■ EXERCISES TO COMPLETE
a: Print the part of the Women's League strategy lesson between "The ANC Women’s" and "road was dangerous.", inclusive.
b: Name the principles on which the Women's League strategy lesson says the League's strategy was built.
c: Go on with the lesson on the Women's League's strategy, starting after its final sentence.

■ DOCUMENT PASSAGE
========================================

Lesson 2 : Strategy with purpose

Strategy With Purpose: How the Women’s League Changed Outcomes

The ANC Women’s League didn’t act out of emotion. They acted with strategy. Every march, every mobilisation, every petition, every public stand was deliberate. They understood that progress is not accidental. It is planned.

Their strategy was built on three principles: clarity of purpose, preparation, and persistence.

First, they were clear about the problem. They named injustice without fear, and they named it together. Clear purpose gave them direction, even when the road was dangerous.

Second, they prepared. They organised meetings, built networks, trained leaders, and equipped communities. What looked spontaneous from the outside was well-planned beneath the surface.

And third, they persisted. Strategy only works when people keep going even when it becomes hard, slow, or risky. They never expected change to come quickly. They expected to build it brick by brick.

These lessons speak powerfully to our fight against gender-based violence today, especially in the DeafBlind community, where the threats are more complicated and the protections are weaker.

Strategy is not optional. Without it, violence continues in silence.

A community that wants to protect its women needs a clear approach:

We must understand the risks DeafBlind women face.

========================================

Records from a data collection
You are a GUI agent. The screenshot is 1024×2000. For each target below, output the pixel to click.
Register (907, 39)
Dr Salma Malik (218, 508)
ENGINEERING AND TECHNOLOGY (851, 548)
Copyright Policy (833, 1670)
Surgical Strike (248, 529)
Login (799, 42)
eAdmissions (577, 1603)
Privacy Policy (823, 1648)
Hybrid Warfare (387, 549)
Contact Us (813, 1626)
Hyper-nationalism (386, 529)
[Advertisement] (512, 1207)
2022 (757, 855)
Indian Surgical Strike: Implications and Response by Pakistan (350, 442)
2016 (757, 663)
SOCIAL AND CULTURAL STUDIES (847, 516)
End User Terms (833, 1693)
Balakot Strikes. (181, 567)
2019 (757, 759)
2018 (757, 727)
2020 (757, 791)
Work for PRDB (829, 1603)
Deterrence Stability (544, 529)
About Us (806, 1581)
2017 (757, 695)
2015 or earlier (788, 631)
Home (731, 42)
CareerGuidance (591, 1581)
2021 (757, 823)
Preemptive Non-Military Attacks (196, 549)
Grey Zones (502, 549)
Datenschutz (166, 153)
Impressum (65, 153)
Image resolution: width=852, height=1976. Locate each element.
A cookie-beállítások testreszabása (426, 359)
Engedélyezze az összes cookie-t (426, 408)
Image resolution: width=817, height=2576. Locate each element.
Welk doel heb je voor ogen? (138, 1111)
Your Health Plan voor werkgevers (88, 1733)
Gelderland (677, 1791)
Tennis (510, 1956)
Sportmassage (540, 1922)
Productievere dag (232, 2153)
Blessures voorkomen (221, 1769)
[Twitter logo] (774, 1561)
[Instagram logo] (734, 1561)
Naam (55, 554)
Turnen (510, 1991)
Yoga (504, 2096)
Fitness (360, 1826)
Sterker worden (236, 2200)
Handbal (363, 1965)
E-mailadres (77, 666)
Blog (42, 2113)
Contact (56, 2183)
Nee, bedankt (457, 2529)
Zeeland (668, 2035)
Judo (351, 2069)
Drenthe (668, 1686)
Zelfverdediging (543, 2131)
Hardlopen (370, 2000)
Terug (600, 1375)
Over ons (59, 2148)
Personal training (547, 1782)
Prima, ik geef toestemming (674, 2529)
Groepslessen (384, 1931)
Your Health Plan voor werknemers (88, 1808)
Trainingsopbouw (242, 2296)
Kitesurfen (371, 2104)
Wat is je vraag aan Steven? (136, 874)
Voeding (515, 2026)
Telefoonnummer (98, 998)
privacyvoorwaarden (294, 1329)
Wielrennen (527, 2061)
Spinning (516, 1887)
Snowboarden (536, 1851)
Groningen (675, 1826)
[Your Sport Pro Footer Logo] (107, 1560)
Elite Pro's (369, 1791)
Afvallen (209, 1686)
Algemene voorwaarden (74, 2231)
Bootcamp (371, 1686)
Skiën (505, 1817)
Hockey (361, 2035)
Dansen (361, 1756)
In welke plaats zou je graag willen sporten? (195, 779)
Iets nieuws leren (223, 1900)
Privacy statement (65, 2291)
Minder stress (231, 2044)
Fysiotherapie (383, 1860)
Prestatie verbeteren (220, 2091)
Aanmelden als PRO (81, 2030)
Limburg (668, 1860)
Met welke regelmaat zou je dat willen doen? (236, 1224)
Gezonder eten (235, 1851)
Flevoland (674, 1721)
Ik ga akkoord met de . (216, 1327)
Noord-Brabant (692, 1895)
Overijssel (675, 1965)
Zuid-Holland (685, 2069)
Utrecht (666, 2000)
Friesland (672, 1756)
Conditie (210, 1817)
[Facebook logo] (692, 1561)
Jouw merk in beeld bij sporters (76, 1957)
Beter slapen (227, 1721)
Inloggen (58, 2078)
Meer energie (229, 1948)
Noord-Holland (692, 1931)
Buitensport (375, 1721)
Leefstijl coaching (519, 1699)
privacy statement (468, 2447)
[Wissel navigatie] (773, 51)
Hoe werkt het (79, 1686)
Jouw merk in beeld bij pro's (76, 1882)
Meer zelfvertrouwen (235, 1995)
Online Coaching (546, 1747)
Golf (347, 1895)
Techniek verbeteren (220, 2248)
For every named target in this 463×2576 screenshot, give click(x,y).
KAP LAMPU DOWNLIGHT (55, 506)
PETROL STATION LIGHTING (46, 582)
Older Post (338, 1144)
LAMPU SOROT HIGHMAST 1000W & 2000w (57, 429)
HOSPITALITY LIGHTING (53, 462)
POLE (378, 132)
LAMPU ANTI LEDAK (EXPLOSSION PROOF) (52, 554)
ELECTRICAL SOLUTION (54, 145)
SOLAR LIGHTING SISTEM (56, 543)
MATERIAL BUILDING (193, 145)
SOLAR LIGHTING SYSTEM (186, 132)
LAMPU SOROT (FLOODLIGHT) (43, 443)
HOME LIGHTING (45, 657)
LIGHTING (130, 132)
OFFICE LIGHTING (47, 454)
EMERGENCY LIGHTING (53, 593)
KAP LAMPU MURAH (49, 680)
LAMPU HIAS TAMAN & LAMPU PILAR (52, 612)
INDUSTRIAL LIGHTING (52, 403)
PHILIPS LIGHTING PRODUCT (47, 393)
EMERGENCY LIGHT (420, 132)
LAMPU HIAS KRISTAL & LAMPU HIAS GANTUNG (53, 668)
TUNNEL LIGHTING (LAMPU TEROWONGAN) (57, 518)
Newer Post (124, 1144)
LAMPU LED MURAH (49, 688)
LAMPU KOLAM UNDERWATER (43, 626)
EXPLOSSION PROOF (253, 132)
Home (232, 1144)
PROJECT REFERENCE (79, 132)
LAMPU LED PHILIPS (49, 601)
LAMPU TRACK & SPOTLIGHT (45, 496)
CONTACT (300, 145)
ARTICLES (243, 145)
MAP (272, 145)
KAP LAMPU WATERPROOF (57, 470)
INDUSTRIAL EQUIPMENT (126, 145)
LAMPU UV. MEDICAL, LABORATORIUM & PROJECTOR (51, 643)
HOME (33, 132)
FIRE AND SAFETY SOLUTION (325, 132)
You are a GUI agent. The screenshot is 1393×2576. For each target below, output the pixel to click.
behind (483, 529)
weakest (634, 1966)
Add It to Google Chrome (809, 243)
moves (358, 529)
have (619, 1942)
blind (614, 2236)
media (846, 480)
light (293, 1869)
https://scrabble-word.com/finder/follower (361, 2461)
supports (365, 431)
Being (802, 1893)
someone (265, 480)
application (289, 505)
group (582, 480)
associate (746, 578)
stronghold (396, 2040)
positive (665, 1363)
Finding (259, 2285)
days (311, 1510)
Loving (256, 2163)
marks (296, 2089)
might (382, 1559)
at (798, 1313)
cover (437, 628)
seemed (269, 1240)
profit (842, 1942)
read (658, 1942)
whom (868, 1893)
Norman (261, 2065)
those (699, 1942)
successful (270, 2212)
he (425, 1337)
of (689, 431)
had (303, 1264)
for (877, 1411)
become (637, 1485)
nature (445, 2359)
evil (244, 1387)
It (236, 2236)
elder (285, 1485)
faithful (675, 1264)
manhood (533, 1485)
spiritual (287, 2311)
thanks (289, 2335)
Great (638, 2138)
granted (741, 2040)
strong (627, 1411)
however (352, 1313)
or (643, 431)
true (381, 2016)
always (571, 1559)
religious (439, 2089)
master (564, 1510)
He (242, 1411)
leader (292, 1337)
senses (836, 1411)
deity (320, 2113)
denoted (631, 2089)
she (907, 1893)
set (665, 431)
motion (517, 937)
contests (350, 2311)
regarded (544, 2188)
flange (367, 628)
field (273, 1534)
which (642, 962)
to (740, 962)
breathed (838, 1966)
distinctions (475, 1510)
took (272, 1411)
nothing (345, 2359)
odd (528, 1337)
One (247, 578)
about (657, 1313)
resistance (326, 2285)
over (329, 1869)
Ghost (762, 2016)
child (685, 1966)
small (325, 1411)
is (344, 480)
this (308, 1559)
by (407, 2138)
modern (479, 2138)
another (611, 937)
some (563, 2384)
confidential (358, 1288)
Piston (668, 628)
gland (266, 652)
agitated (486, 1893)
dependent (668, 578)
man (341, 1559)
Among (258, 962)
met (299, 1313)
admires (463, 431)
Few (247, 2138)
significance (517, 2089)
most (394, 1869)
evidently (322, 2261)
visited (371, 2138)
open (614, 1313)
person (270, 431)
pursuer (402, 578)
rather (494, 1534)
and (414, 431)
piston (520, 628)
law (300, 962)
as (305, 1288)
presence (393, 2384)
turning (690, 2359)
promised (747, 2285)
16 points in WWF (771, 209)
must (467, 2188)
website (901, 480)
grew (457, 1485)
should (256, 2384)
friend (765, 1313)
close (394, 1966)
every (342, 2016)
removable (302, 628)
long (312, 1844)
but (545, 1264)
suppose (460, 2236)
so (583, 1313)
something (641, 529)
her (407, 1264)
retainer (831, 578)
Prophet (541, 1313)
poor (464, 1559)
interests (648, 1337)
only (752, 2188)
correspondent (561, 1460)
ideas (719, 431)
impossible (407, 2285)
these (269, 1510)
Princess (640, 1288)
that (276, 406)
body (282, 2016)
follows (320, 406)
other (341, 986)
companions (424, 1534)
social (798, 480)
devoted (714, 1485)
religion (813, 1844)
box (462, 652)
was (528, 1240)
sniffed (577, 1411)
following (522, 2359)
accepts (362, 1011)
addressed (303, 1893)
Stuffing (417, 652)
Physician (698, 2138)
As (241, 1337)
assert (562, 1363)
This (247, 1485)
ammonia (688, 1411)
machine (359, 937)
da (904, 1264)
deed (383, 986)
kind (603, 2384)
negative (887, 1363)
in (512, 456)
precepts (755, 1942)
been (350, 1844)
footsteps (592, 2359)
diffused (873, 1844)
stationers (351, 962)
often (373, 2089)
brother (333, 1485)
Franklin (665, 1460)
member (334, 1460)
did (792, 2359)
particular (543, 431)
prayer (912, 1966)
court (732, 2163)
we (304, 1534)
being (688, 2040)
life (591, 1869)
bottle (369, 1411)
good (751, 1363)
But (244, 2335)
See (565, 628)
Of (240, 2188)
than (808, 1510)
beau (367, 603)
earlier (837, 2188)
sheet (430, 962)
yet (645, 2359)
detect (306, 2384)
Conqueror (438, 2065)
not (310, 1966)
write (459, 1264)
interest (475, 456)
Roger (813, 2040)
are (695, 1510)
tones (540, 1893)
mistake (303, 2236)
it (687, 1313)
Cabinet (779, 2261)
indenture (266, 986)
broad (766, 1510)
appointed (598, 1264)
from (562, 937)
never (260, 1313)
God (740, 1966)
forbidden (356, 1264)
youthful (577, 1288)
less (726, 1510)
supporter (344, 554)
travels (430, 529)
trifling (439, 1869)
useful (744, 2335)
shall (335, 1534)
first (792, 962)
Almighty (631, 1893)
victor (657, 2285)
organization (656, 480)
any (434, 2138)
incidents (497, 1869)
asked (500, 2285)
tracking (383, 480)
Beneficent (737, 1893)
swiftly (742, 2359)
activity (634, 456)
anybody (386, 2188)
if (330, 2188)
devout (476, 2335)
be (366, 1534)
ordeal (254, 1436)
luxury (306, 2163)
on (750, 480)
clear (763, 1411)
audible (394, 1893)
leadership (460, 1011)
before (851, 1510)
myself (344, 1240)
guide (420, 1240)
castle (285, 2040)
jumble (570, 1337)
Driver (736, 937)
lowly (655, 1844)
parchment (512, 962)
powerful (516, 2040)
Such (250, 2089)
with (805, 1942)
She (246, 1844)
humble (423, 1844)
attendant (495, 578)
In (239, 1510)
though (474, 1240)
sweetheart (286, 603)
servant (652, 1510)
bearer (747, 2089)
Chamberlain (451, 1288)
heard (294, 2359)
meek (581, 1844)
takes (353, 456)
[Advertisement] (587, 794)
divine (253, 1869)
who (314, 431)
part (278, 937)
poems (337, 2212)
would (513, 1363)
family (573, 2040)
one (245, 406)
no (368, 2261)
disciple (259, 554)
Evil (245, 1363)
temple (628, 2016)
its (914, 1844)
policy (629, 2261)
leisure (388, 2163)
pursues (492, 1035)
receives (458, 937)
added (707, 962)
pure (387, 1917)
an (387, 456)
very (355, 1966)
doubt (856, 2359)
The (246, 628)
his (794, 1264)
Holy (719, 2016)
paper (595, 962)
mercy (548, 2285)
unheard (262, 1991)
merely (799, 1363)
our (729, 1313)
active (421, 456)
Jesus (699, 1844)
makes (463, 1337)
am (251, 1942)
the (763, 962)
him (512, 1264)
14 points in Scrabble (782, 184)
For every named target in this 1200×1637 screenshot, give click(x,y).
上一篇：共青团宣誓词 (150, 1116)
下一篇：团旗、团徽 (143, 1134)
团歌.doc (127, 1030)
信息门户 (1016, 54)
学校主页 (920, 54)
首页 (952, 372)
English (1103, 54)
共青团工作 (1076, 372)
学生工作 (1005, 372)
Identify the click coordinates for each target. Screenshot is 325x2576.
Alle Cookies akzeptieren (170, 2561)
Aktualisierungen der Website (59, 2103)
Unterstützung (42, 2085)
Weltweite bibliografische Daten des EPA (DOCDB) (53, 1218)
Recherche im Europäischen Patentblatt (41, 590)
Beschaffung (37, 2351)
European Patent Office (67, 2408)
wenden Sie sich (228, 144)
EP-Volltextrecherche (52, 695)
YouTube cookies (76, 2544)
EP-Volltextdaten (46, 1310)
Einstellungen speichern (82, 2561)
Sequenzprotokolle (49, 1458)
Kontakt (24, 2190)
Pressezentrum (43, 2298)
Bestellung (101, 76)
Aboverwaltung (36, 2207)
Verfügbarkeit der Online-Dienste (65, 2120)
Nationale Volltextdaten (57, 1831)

========================================

■ REPLIES
a:
The ANC Women’s League didn’t act out of emotion. They acted with strategy. Every march, every mobilisation, every petition, every public stand was deliberate. They understood that progress is not accidental. It is planned.

Their strategy was built on three principles: clarity of purpose, preparation, and persistence.

First, they were clear about the problem. They named injustice without fear, and they named it together. Clear purpose gave them direction, even when the road was dangerous.

b: Clarity of purpose, preparation, and persistence.

c:
We must prepare systems, allies, and accessible communication channels.

And we must keep going, long after the public conversations fade.

Men who honour play a central role in this strategy. Honour is not passive. It is active responsibility. It is using insight, discipline, and intention to create safety. It means stepping in early, helping others plan, and building environments where women, including DeafBlind women, are secure and respected.

When men lead with purpose, strategy becomes stronger. When communities plan together, protection becomes real. When we act with intention, cycles of harm begin to break.

The Women’s League taught us that strategy wins battles that strength alone cannot.

Today, strategy is how we confront gender-based violence.

And it is how we ensure no woman is left unprotected — not in our families, not in our communities, and not in DeafBlind spaces.